◆ What the task requires
Once you reach the line that holds "The height and width of the screenshot is (480, 1024)." in the listing below, output it and every line after it through the line that holds "Open author profile 番茄大酱", word for word.

+ + +

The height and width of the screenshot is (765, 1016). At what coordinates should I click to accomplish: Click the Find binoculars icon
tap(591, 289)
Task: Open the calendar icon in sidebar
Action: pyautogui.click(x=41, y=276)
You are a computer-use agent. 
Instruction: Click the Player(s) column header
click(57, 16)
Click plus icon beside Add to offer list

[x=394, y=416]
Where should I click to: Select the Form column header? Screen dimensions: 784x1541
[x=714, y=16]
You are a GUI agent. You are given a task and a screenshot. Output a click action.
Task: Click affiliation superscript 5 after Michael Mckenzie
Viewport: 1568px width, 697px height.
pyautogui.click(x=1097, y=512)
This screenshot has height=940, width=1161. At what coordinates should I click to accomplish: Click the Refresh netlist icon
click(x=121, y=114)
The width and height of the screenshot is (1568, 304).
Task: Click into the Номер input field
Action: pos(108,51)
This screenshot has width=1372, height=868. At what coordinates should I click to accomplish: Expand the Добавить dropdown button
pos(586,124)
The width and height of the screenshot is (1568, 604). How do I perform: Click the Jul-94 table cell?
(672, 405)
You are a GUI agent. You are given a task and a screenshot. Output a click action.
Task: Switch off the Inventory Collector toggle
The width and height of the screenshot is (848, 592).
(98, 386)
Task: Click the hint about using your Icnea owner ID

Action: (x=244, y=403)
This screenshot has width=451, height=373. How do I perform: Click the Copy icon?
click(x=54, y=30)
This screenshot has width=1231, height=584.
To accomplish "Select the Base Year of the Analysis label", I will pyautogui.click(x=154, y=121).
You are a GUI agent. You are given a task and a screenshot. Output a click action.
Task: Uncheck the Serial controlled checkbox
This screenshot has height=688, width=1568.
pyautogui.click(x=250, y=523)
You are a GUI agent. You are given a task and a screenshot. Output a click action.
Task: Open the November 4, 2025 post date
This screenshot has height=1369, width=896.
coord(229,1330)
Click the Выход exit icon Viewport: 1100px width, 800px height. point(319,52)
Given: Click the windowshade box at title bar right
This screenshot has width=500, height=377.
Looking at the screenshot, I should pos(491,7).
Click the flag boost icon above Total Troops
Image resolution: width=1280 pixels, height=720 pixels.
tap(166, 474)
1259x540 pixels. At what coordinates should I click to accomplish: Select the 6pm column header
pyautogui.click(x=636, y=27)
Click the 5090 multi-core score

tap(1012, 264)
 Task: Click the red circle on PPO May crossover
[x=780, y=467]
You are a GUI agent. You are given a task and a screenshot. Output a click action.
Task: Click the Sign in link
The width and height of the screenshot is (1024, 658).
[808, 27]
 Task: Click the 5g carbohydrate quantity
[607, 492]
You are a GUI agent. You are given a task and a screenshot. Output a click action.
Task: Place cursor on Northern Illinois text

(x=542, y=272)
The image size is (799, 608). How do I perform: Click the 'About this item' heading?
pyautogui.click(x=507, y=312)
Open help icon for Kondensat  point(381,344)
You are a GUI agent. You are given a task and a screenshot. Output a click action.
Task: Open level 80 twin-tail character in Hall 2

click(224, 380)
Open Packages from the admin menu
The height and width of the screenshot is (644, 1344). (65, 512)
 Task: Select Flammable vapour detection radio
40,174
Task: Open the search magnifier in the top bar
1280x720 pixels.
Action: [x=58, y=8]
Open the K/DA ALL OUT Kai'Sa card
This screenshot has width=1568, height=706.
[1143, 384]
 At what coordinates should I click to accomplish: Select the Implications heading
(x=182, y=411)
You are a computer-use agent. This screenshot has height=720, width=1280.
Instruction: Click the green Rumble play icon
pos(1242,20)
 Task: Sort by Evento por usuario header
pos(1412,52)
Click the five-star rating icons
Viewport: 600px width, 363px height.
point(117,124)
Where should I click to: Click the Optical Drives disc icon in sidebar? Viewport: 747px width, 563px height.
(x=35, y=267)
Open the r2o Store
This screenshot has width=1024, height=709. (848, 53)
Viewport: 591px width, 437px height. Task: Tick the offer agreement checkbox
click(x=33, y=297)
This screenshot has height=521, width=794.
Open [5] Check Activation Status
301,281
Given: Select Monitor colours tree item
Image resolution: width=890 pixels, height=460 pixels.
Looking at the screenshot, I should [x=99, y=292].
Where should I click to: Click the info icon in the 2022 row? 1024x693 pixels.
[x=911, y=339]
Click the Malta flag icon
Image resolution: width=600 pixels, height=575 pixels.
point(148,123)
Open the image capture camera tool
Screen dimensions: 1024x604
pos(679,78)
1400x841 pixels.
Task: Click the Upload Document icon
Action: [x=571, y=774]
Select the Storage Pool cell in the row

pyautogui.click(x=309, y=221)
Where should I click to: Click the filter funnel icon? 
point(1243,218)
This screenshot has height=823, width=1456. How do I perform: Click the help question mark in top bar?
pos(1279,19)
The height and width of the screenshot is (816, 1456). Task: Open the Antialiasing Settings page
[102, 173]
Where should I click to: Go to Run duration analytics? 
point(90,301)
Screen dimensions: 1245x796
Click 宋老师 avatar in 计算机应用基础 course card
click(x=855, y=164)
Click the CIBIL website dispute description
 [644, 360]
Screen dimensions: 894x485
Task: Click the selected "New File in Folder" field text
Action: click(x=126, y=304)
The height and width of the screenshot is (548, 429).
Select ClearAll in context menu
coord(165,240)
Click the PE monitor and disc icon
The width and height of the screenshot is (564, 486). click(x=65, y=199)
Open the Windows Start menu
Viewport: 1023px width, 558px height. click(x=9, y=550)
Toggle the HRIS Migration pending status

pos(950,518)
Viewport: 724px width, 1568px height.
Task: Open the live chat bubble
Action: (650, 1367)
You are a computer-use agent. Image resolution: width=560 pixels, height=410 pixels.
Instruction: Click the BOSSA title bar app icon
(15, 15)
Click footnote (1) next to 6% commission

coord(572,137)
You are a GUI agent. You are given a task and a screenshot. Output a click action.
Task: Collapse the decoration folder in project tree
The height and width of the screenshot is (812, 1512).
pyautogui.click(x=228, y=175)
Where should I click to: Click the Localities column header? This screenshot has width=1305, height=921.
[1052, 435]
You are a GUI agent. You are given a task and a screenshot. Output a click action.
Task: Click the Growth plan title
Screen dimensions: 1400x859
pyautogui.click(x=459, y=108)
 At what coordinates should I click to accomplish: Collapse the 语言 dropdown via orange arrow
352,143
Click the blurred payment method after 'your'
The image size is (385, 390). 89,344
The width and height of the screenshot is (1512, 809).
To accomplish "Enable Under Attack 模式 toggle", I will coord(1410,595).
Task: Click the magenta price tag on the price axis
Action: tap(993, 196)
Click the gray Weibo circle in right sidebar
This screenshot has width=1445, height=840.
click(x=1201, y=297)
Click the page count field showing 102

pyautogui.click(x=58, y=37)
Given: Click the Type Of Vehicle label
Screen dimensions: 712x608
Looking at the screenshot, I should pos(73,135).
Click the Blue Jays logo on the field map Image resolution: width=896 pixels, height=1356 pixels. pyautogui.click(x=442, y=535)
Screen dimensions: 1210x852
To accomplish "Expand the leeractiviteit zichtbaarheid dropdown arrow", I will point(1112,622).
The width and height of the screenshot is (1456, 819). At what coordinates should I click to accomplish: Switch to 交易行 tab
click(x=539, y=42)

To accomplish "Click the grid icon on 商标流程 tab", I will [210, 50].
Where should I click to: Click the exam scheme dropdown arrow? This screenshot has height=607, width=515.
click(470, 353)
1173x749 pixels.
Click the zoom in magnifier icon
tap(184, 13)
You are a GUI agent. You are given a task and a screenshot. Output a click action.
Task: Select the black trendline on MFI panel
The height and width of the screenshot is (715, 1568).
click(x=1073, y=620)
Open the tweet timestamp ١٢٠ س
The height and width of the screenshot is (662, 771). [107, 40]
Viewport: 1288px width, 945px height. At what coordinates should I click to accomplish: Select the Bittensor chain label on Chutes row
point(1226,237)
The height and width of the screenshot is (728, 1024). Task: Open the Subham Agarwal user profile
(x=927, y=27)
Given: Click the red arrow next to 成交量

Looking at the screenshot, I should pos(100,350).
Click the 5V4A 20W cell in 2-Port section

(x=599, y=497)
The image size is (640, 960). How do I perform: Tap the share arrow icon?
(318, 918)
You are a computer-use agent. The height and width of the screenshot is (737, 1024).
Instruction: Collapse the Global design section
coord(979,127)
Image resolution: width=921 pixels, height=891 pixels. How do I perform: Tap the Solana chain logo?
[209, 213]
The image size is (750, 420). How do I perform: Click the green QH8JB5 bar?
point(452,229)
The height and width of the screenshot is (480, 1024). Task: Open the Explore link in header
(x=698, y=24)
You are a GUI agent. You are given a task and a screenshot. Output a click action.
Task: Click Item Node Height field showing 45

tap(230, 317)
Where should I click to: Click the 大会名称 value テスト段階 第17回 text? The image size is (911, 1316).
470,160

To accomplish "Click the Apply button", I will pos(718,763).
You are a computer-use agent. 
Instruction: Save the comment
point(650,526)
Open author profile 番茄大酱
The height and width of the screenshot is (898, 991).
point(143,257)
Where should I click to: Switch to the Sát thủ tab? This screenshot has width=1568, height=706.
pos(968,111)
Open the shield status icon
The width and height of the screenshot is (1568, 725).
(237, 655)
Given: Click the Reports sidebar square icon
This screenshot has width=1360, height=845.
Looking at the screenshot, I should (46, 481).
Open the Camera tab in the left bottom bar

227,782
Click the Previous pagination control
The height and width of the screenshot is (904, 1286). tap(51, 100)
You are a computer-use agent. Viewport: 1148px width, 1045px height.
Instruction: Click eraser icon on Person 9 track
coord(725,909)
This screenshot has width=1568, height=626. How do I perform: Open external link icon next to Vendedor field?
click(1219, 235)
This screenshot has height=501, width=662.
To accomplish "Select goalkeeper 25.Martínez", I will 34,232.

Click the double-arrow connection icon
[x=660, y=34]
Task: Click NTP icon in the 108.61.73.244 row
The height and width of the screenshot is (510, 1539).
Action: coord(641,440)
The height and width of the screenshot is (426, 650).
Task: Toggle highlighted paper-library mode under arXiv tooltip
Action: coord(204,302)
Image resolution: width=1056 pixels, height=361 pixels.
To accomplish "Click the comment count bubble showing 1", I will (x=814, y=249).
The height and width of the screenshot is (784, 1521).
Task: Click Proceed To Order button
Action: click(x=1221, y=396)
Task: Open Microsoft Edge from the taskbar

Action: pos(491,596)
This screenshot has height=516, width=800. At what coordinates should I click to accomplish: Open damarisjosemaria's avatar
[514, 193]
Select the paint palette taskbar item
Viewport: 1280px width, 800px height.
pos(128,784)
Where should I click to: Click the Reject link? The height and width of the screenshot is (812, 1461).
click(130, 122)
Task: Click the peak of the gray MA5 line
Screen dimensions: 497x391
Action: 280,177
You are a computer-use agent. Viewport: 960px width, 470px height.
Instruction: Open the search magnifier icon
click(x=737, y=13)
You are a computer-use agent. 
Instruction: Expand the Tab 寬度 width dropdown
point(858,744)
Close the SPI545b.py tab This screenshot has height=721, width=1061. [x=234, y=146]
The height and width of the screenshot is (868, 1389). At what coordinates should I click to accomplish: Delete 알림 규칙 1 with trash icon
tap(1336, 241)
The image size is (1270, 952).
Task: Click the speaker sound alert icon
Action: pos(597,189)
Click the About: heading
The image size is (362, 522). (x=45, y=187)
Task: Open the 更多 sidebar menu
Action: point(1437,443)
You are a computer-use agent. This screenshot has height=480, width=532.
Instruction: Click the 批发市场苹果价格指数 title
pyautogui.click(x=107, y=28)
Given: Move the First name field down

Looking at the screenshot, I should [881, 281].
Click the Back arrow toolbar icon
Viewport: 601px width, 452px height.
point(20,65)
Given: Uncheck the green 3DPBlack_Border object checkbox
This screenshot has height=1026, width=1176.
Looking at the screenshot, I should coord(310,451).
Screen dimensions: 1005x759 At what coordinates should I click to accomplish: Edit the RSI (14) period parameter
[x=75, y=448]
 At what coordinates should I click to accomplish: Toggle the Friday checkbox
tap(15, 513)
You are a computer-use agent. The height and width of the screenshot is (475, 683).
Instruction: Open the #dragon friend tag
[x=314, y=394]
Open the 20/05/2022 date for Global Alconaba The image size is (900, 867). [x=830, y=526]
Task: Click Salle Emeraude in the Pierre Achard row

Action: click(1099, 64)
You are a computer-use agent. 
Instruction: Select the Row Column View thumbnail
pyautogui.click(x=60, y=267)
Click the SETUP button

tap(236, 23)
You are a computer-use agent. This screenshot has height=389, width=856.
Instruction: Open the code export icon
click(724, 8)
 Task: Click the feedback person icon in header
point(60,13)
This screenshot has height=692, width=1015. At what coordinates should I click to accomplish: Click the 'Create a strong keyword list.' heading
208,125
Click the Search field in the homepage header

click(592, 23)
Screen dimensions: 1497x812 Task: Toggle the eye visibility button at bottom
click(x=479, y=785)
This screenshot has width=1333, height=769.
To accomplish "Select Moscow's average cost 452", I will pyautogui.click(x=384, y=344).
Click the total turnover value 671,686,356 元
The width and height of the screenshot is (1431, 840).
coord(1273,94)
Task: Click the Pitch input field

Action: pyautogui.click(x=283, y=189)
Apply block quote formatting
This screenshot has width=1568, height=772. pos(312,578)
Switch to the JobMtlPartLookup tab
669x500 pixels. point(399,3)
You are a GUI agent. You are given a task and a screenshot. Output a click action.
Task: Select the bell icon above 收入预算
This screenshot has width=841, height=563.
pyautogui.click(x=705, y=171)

+ + +

◆ Worked solution
The height and width of the screenshot is (480, 1024). Task: Open the Explore link in header
(x=698, y=24)
You are a GUI agent. You are given a task and a screenshot. Output a click action.
Task: Click Item Node Height field showing 45

tap(230, 317)
Where should I click to: Click the 大会名称 value テスト段階 第17回 text? The image size is (911, 1316).
470,160

To accomplish "Click the Apply button", I will pos(718,763).
You are a computer-use agent. 
Instruction: Save the comment
point(650,526)
Open author profile 番茄大酱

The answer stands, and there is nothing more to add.